Hackers Impersonate Journalists For High Profile Hacks

  • Emails were camouflaged as to originate from the personal Gmail account of Fassihi to decoy victims into responding.
  • The study, however, fails to reveal whether the campaign that targeted Kasraie and others were successful or not.

Researchers from a London-based security firm discovered a phishing campaign that attempts to steal victim’s passwords and credentials. The advanced persistent threat (APT) group Charming Kitten is believed to be the culprit by the researchers responsible for discovering the campaign. The group, also known as APT35, is believed to have ties with the Iranian government.

About the new campaign

The campaign was launched in November 2019 and still ongoing, according to the report by the security firm Certfa Lab.

  • Researchers said the hackers pose as a former Wall Street Journal reporter, also an Iranian-American journalist, Farnaz Fassihi and send documents with potential interview questions.
  • Emails were camouflaged as to originate from the personal Gmail account of Fassihi to decoy victims into responding.
  • It was supposedly created to target eminent Iranian figures, including Iranian-born German academic Erfan Kasraie.

How do they operate?

According to Certfa researchers, their “findings show that these new attacks by Charming Kitten are focused on stealing email account information of the victims and finding information about their contacts [and] networks."
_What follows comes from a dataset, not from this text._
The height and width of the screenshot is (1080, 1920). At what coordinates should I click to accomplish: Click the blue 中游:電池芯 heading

  • When the target clicks on the email link, which has embedded social media links to legitimate Journal and Dow Jones websites, they are redirected to the news sites.
  • The real game begins in the background. Hackers here start obtaining information about the victim's device, including details from the browser history.
  • After establishing a level of trust with the victims, hackers send another message with a link to a page containing the interview questions as well as a journal logo. The page is hosted on the cloud-based Google Sites platform.
  • During the final stage of the attack, the hackers attempt to deploy malware that acts as a backdoor.
  • It alters Windows' firewall and registry settings, allowing the attackers to gather information from the victim’s device.
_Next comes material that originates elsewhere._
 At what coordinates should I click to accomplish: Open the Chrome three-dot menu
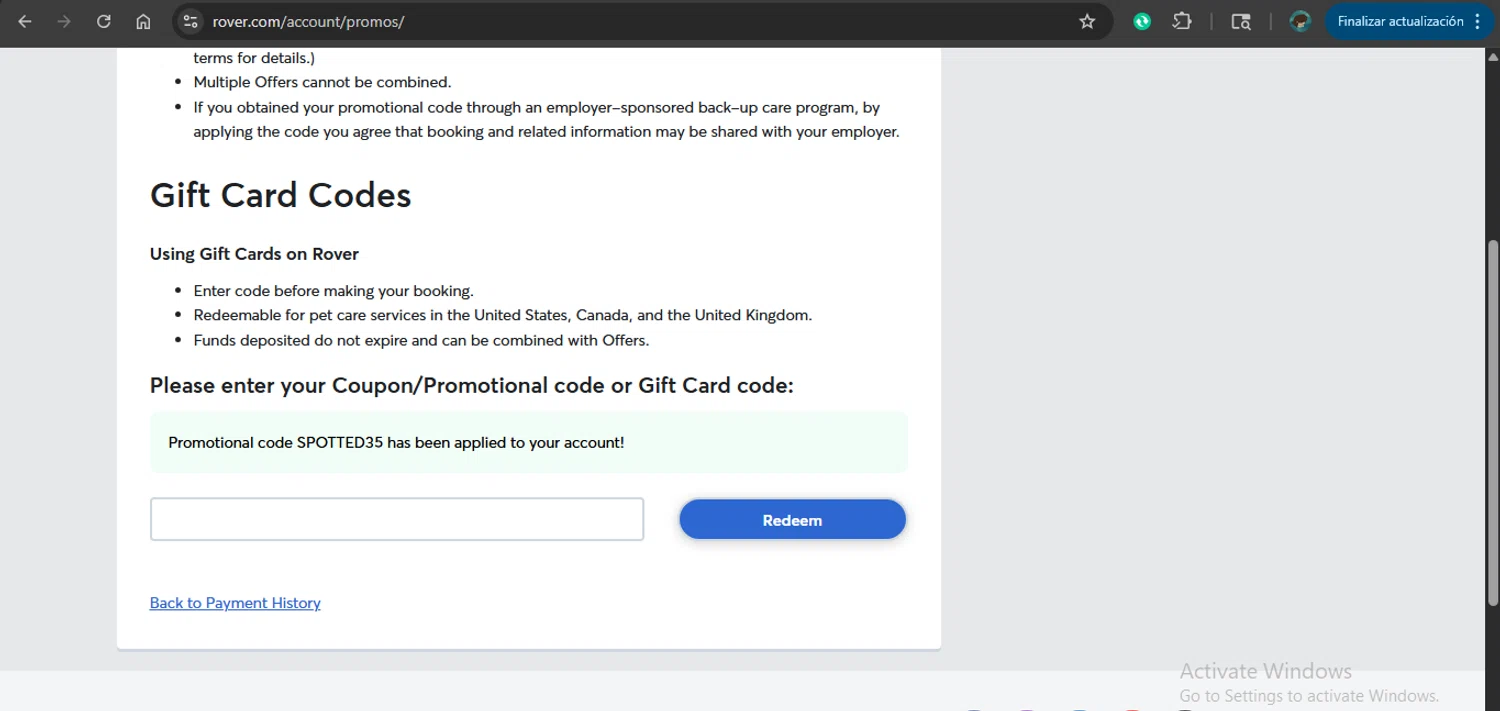(1478, 21)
Analysis of the campaign and connection with Charming Kitten

Researchers claimed, "This method is a relatively new tactic that has been widely used in phishing attacks by hackers in the past year in order to make the targets trust the destination domain. ... By using this tactic, the hacker can evade the spam detections."

The study, however, fails to reveal whether the campaign that targeted Kasraie and others were successful or not in compromising their passwords and other credentials. A spokesperson for Certfa, some potential victims are yet to come forward.

About its link with Charming Kitten, researchers observed a similarity in the way Charming kitten would target private and government institutions, think tanks, and academic institutions across the world.

Moreover, a Microsoft report from October 2019 disclosed that Charming Kitten targeted email accounts associated with the Trump 2020 presidential campaign, as well as current and former U.S. government officials. Also, it made attempts on the journalists covering global politics, and prominent Iranians ex-pats.